Toch ziet Coenemans dat docenten vaak opgesloten zitten in hun eigen school. ‘Ze leven in een bubbel, met werkdruk en regels. Terwijl juist het contact met externe collega’s zo waardevol is. Fysieke ontmoetingen werken nog altijd beter dan online. Je leert van elkaar en voelt je gesteund.’ De NVON probeert dat te faciliteren via regionale kringen en didactische netwerken.


Arbeidsvoorwaarden
Ook in Den Haag heeft de vereniging een stem.
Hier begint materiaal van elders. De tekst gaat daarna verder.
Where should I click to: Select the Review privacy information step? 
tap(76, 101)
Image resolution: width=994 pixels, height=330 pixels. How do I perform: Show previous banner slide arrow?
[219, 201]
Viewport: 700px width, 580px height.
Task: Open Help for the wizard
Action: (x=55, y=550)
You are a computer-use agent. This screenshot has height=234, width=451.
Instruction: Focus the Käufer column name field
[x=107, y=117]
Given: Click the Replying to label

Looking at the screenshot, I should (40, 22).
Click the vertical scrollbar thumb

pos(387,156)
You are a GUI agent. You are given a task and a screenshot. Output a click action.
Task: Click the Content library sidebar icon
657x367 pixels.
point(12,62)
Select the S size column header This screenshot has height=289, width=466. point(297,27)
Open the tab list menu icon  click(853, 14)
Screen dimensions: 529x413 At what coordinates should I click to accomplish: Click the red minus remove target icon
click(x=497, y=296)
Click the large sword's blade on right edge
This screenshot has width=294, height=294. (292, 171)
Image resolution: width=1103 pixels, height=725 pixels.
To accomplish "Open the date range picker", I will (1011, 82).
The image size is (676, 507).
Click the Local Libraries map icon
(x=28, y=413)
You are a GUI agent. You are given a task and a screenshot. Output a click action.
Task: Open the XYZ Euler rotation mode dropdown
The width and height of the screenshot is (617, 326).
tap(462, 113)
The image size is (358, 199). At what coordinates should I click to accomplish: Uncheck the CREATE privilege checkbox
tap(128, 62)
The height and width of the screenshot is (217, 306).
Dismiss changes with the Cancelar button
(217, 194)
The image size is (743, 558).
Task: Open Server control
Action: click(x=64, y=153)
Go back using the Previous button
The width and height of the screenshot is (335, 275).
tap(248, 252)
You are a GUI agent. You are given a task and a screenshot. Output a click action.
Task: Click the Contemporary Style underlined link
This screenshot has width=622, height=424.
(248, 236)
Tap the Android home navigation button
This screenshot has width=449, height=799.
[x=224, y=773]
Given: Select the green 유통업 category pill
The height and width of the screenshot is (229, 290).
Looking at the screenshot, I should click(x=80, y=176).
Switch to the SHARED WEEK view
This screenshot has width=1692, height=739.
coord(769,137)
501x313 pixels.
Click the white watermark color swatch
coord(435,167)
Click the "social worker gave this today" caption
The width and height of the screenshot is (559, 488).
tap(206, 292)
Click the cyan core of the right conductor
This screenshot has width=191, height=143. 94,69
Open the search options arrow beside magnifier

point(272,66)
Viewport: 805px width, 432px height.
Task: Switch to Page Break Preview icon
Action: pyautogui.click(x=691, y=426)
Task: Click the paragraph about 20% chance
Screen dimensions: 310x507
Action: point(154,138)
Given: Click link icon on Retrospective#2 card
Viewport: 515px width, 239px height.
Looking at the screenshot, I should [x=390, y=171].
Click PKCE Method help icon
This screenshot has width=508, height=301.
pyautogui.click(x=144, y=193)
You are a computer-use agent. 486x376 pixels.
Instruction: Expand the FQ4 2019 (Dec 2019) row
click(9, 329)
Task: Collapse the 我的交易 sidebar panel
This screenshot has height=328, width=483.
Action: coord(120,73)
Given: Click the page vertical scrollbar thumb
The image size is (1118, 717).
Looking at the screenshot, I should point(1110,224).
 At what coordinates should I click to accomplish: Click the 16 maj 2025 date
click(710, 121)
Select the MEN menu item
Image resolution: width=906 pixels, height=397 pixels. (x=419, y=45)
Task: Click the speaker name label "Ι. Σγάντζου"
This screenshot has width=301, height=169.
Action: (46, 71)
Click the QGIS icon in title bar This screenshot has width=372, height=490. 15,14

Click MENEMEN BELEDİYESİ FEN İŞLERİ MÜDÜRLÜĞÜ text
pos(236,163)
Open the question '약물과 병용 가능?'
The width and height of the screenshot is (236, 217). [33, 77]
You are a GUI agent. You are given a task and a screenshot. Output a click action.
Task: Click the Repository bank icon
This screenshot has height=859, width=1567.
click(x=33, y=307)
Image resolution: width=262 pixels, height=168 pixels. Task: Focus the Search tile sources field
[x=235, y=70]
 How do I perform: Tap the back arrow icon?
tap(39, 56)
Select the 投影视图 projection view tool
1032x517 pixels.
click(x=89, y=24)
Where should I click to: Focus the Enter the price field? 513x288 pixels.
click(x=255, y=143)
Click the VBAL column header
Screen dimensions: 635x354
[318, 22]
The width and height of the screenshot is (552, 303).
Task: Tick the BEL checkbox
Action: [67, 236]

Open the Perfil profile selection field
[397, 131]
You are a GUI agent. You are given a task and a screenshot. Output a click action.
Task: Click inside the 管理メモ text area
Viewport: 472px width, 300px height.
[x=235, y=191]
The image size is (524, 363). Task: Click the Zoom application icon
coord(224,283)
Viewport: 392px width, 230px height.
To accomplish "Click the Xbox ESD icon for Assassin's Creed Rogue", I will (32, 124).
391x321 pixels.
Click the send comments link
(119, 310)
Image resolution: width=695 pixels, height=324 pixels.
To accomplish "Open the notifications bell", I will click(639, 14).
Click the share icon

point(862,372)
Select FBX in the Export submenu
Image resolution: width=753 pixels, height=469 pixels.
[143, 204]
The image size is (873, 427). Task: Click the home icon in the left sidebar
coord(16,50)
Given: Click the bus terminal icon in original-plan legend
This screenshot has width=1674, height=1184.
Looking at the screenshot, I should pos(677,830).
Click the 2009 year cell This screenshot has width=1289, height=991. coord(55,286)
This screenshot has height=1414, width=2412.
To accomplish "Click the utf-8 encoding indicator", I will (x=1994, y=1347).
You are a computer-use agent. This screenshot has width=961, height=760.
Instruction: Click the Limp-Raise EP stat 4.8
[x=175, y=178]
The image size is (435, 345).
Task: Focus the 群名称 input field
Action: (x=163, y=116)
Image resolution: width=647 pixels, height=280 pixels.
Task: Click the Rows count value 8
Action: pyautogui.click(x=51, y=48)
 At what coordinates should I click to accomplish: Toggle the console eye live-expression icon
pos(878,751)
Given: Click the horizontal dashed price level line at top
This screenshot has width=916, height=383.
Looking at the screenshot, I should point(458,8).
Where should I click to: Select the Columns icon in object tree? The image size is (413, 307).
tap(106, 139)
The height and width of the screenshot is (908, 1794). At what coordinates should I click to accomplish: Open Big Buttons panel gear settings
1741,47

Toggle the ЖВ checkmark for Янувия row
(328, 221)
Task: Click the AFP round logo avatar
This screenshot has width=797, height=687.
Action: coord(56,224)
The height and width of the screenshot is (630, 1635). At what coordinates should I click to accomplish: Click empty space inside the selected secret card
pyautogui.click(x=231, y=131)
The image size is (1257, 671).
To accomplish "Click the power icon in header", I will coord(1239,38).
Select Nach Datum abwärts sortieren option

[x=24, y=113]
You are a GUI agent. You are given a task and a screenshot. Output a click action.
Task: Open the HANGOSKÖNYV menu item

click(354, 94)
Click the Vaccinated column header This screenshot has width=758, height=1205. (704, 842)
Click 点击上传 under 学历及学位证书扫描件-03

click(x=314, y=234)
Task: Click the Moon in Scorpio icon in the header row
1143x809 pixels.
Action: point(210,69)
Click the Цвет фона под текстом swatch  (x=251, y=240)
De NVON is betrokken bij de vernieuwing van kerndoelen en eindtermen, en via de Federatie van Onderwijsvakorganisaties ook bij de cao-onderhandelingen. ‘Dat maakt ons breder dan een kennisnetwerk,’ legt Wietsma uit. ‘We behartigen ook de arbeidsvoorwaarden en zorgen dat docenten een stem hebben in discussies over werkdruk en veiligheid. Voor individuele leden betekent dat vaak letterlijk steun in de rug bij problemen op school.’

Beroepsidentiteit
In het jubileumjaar blikt de vereniging terug, maar vooral vooruit. Er komt een vernieuwde website om leden beter te verbinden. Op 3 en 4 oktober is er een jubileumcongres met workshops, lezingen en ontmoetingen. Zulke congressen zijn voor de NVON een vaste pijler: ieder jaar worden er bijeenkomsten georganiseerd waar docenten en toa’s elkaar ontmoeten, nascholing volgen en nieuwe ideeën opdoen. Coenemans: ‘Een congres is mooi, maar eigenlijk gaat het ons om de langere adem. Hoe houden we docenten geïnspireerd, ook na die studiedag? Hoe zorgen we dat ze trots blijven op hun vak en dat overbrengen op leerlingen?’ Voor Wietsma ligt de sleutel in het versterken van de beroepsidentiteit. ‘Docenten moeten de ruimte krijgen om hun vak te blijven beleven: door excursies, door onderzoek, door het gesprek met collega’s. Dat maakt het beroep aantrekkelijk en voorkomt dat mensen afhaken. Als we dat vasthouden, hebben we niet alleen een rijke traditie, maar ook een stevige toekomst.’ Wietsma ziet daarin de kern van vijftig jaar NVON.

‘De vereniging is een platform waar biologiedocenten elkaar vinden, en een stem waarmee zij samen invloed uitoefenen. Niet alleen over hoe een examen eruitziet, maar over de fundamenten van hun beroep. Docenten zijn geen uitvoerders. Ze zijn de professionals die het vak maken.’